Valérie Gabail, la soprano et unique voix lyrique de la distribution, est une véritable pro. Elle connaît son boulot, et ça se voit. Sa voix d’opéra se prête très agréablement aux riffs électriques, elle joue la comédie et endosse à merveille le rôle de l’exécrable Poppea.


 


Fredrika Stahl, qui incarne Ottavia, est parfaitement incroyable. Outre la justesse de son chant et sa voix magnifique, elle dégage une douceur qui se ressent dans toute la salle.
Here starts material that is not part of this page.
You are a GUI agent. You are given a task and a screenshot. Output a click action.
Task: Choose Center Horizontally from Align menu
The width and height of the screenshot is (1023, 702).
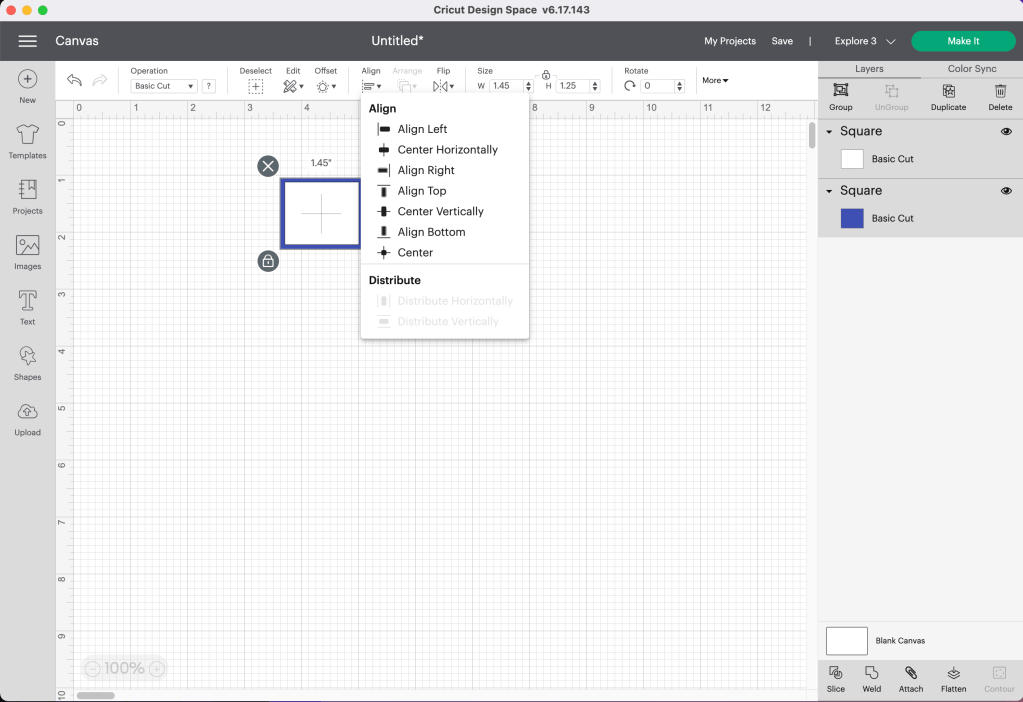pyautogui.click(x=447, y=150)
Elle joue merveilleusement bien et réussit à toucher tout le public autant par son rôle que sa grâce et sa beauté.


 


Le casting est complété par Anna Madison dans le rôle de Drusilla, et deux rappeurs : AC et Mathic Mouth, les soldats de Néron. Ces trois là apportent un peu de nuance au spectacle, avec un effet de surprise fort sympathique lors du rap des soldats, et surtout la grande fraîcheur qu’apporte Anna Madison avec la très naïve Drusilla.


 


Ce sont donc définitivement les filles qui renforcent cette distribution qui tient bon, malgré les faiblesses des uns et des autres.


 


Le côté musical est fort de sa distribution. Rien à redire sur l’adaptation musicale, dans laquelle on retrouve tout à fait les airs classiques de l’opéra original de Monteverdi. Les chansons sont belles, parfois naïves et souvent très fortes. L’orchestre est excellent. Mené par Max La Villa à la guitare et Peter Howard à la batterie, il rassemble aussi une basse, un clavier et des percus, qui prennent parfois aux tripes.


 


Quant aux costumes de Formichetti, on aime ou on n’aime pas. Poppea ressemble parfois de façon saisissante à Lady Gaga. C’est un parti pris qui rajoute la dose de kitsch en trop à ce spectacle déjà bien barré. Les seuls costumes réellement intéressants sont ceux d’Ottavia.


 


Pour conclure, Pop’Pea est un opéra rock innovant qui s’écoute plutôt bien mais qui ne se laisse pas toujours regarder tant il est kitsch et aurait eu besoin de quelques répétitions supplémentaires.


 


Il reste intéressant à voir, surtout en prenant compte que cet article est basé sur la Générale (la toute dernière répétition en public, avant la Première) et qu’il s’est probablement rodé depuis.


 


Jusqu’au jeudi 7 juin au Théatre du Châtelet à Paris.